Legal safeguards also need to be in place before volunteers are asked to give their data and their samples. This is important, not only to protect individual participants, but also to ensure that genetic tests developed in the Biobank are not used to discriminate against others in the future. People donating samples to the Biobank will hope that the research will benefit those who are susceptible to future illness because of their genetic make-up. Yet genetic tests developed using UK Biobank could be used in future to discriminate against these people – for example, by refusing them insurance or a job.

Organisations such as the Trades Union Congress (TUC) oppose genetic screening of the workforce as a false option in terms of controlling workplace risks. The workplace should be made safe for everyone rather than selecting out those workers considered to be ‘genetically susceptible’ to certain hazards. Yet, currently, there are no laws to prevent genetic discrimination, and the UK Government has not signed and ratified the European Convention on Human Rights and Biomedicine.

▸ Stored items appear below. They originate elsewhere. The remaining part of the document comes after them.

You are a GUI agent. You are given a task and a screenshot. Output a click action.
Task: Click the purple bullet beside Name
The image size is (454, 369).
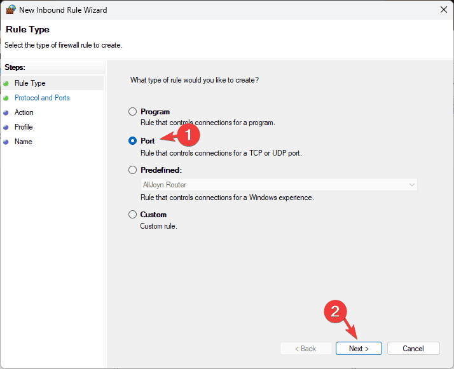pos(6,142)
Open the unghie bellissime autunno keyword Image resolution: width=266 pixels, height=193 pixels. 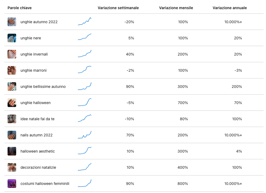pos(43,87)
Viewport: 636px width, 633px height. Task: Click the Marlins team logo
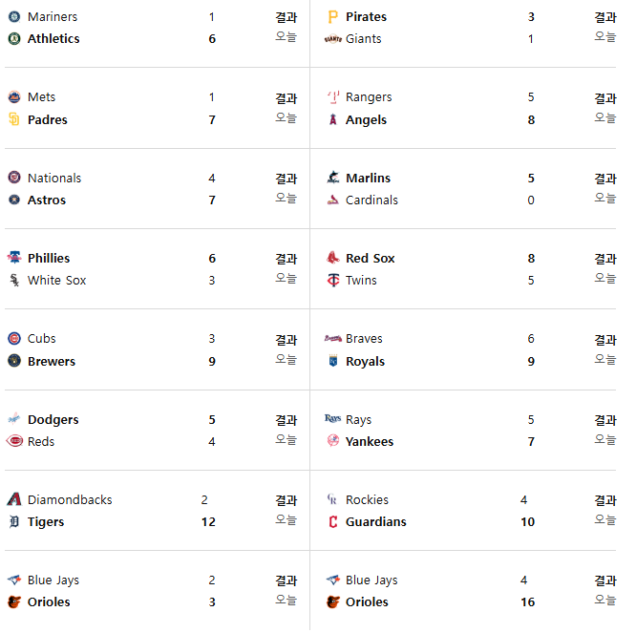coord(333,178)
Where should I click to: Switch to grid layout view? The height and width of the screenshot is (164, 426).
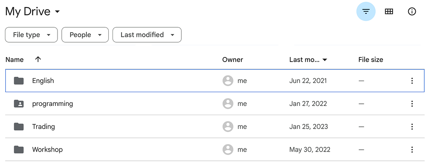[x=389, y=12]
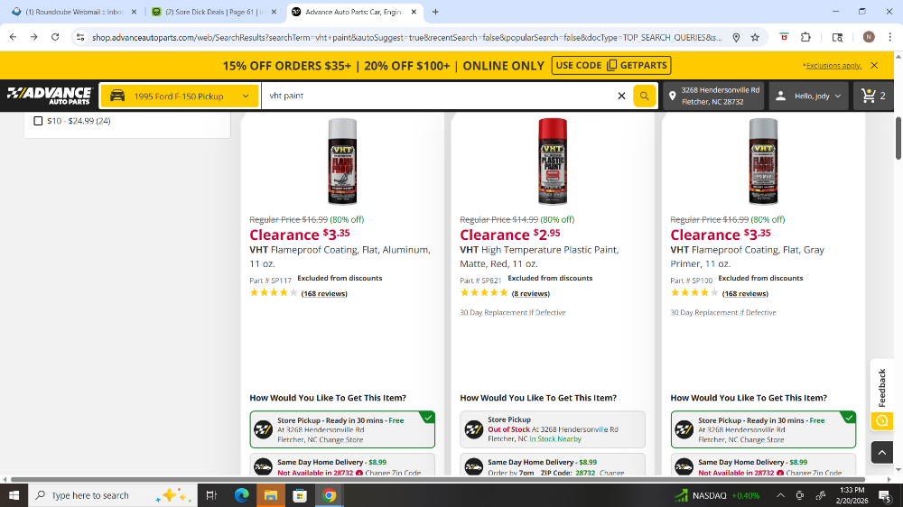Bookmark this page with the star icon
Viewport: 903px width, 507px height.
point(755,37)
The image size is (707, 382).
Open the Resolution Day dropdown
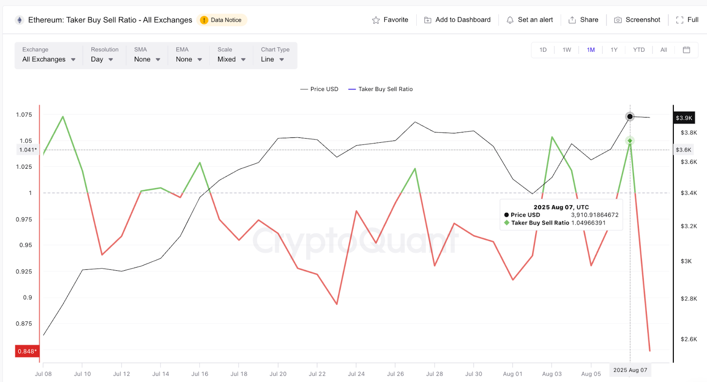(x=102, y=59)
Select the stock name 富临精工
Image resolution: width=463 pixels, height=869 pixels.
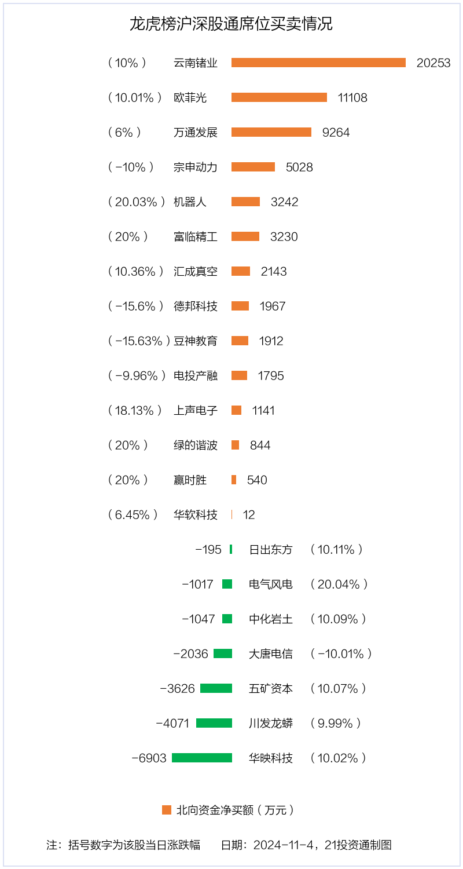[x=196, y=237]
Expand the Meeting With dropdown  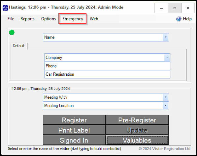point(166,97)
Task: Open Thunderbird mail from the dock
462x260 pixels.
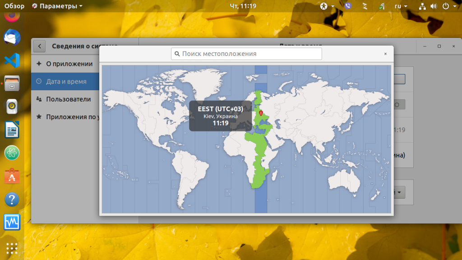Action: pos(12,37)
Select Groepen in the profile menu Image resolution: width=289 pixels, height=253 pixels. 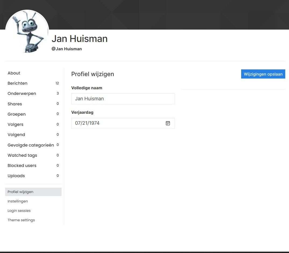pos(17,114)
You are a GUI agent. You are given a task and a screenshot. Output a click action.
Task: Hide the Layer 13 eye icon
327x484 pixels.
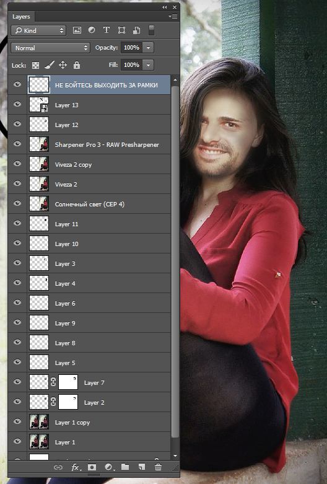17,104
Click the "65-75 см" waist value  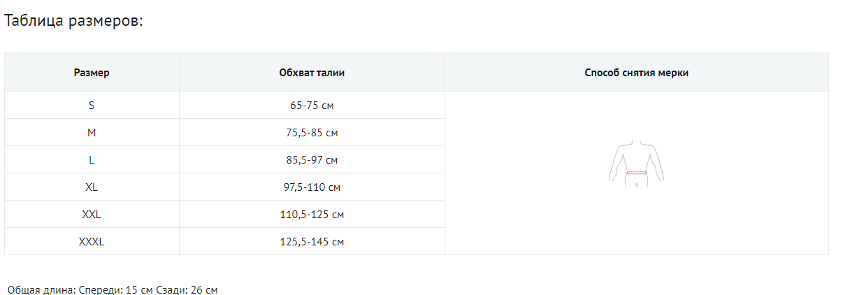coord(312,106)
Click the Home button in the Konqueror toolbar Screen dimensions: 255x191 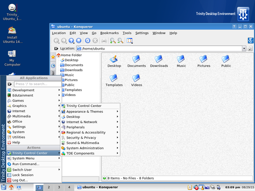[78, 41]
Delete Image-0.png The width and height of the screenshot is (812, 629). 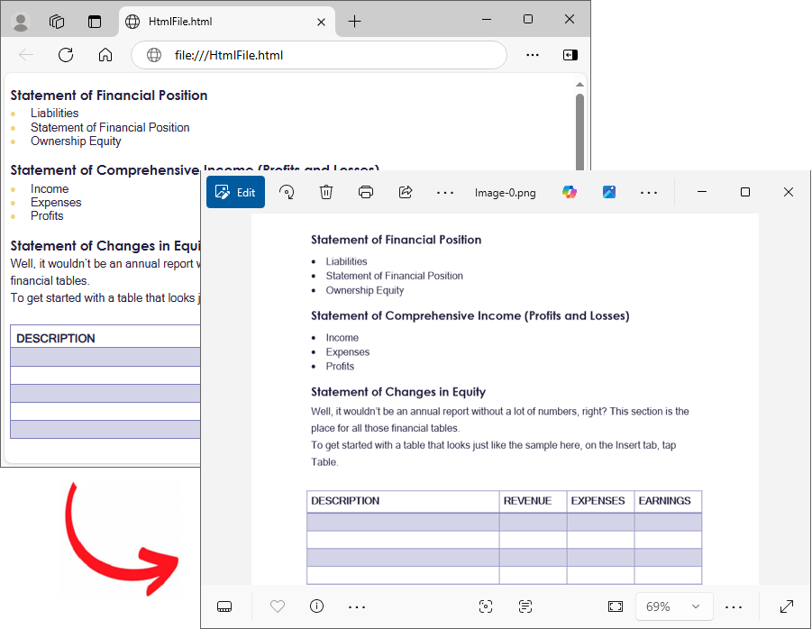click(x=325, y=192)
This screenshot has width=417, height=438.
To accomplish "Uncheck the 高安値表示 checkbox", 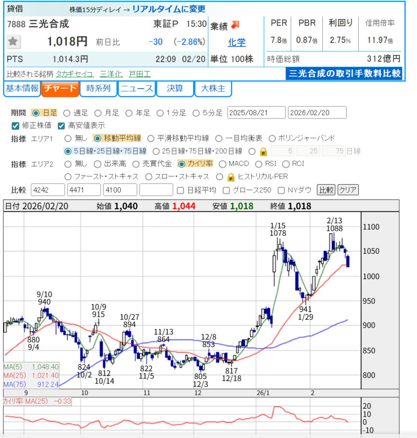I will point(61,126).
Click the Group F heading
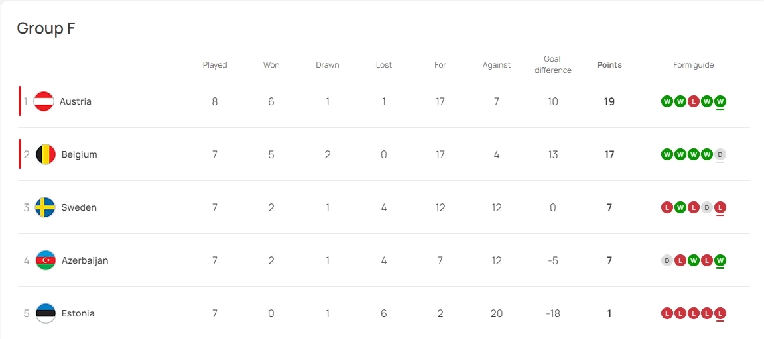This screenshot has width=764, height=339. pos(46,28)
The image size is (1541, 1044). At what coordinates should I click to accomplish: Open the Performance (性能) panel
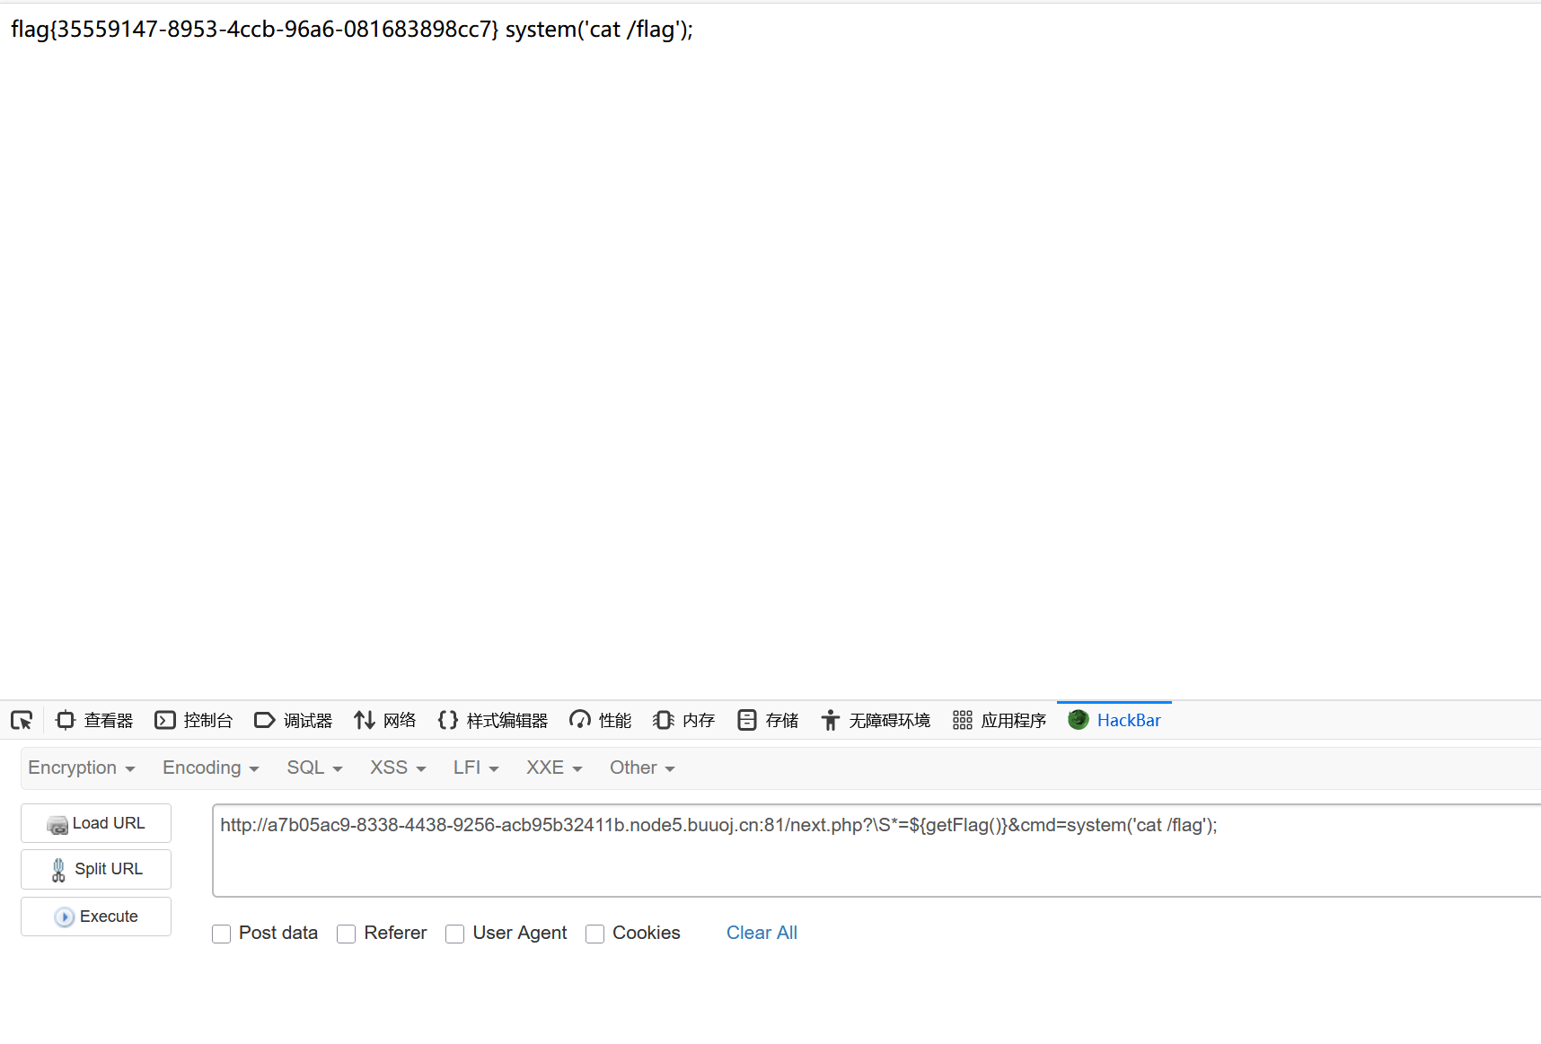[x=601, y=720]
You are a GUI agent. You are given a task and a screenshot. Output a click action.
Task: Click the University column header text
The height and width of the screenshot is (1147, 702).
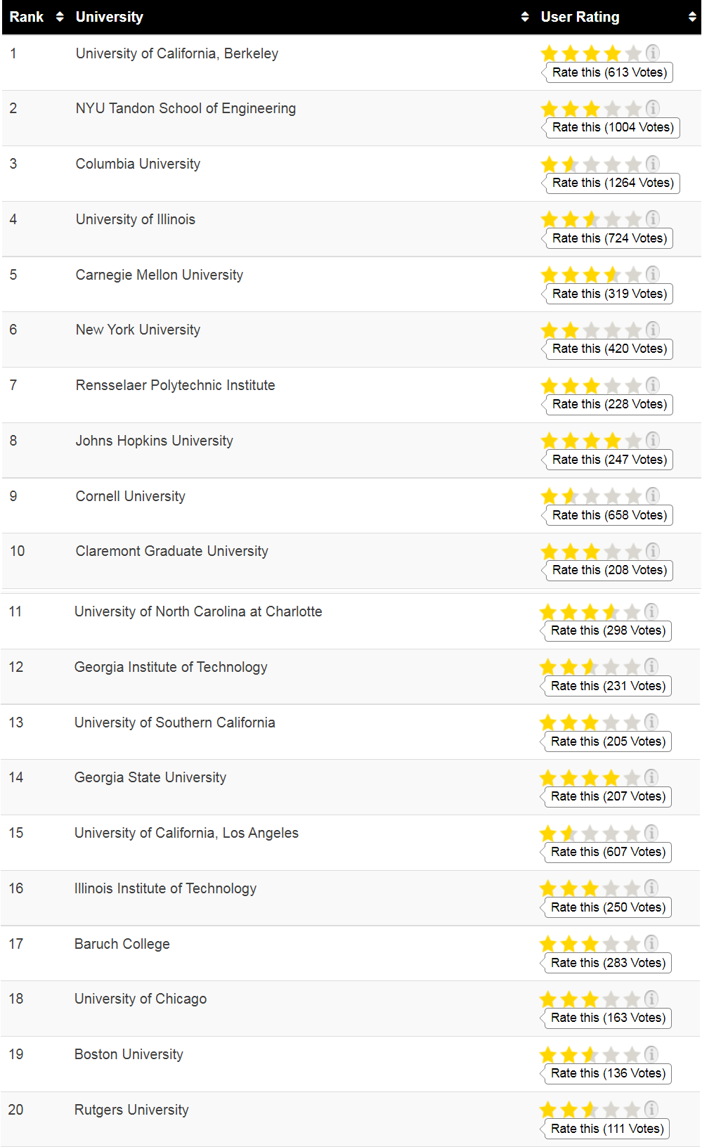110,17
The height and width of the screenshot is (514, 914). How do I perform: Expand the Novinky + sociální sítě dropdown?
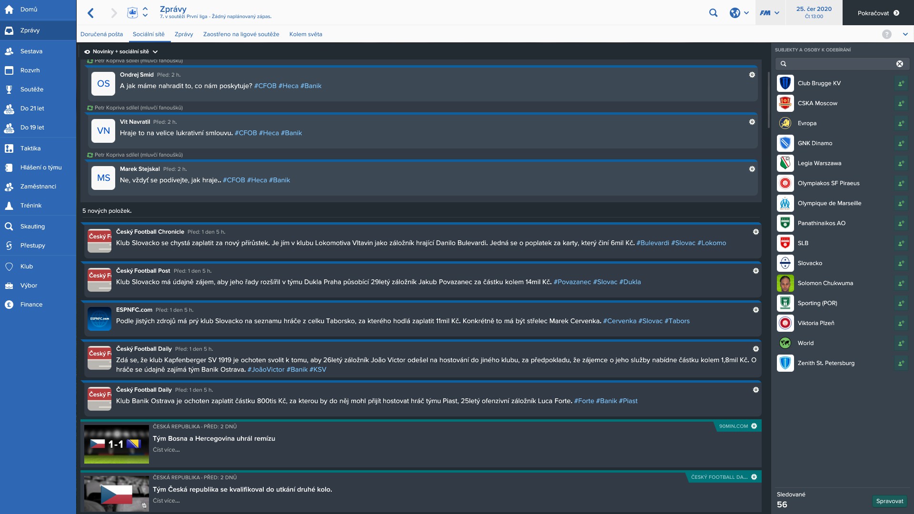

There is also no specific UK legislation for the protection of personal genetic information. Moreover, the basis on which the police might be granted access to the Biobank, under warrant, remains unclear. Addressing this issue is particularly important because the Government sees the Biobank as a pilot study for a national genetic database, potentially including the whole of the NHS. This raises the prospect of future erosions of civil rights, by using DNA collected for medical or research reasons for citizen surveillance or forensic purposes.

A public assessment is also needed of the extent to which the data from UK Biobank, even when supplied on an “anonymised” basis, could be used to identify individuals. Recent research seeking to build up a “genetic photo-fit” from DNA samples left at crime scenes – including predicting surname or red hair colour – renders the idea of truly “anonymous” genetic information rather meaningless. Both postcodes and employment information are likely to be used by some third parties using Biobank UK – but they may also help reveal an individual’s identity. Certain health events – such as adverse drug reactions (a topic likely to be of interest to pharmaceutical companies) – are also often rare enough to make access to specific information sufficient to identify an individual.

Conclusions

There is a real need for public and parliamentary involvement in decisions about UK Biobank, including the ethics of diverting resources from other health research and ‘streamlining’ consent. Without proper legal safeguards and open debate, there is significant potential for a loss of public trust in medical research. Despite numerous consultation exercises, none of the issues outlined above has yet been democratically debated or resolved.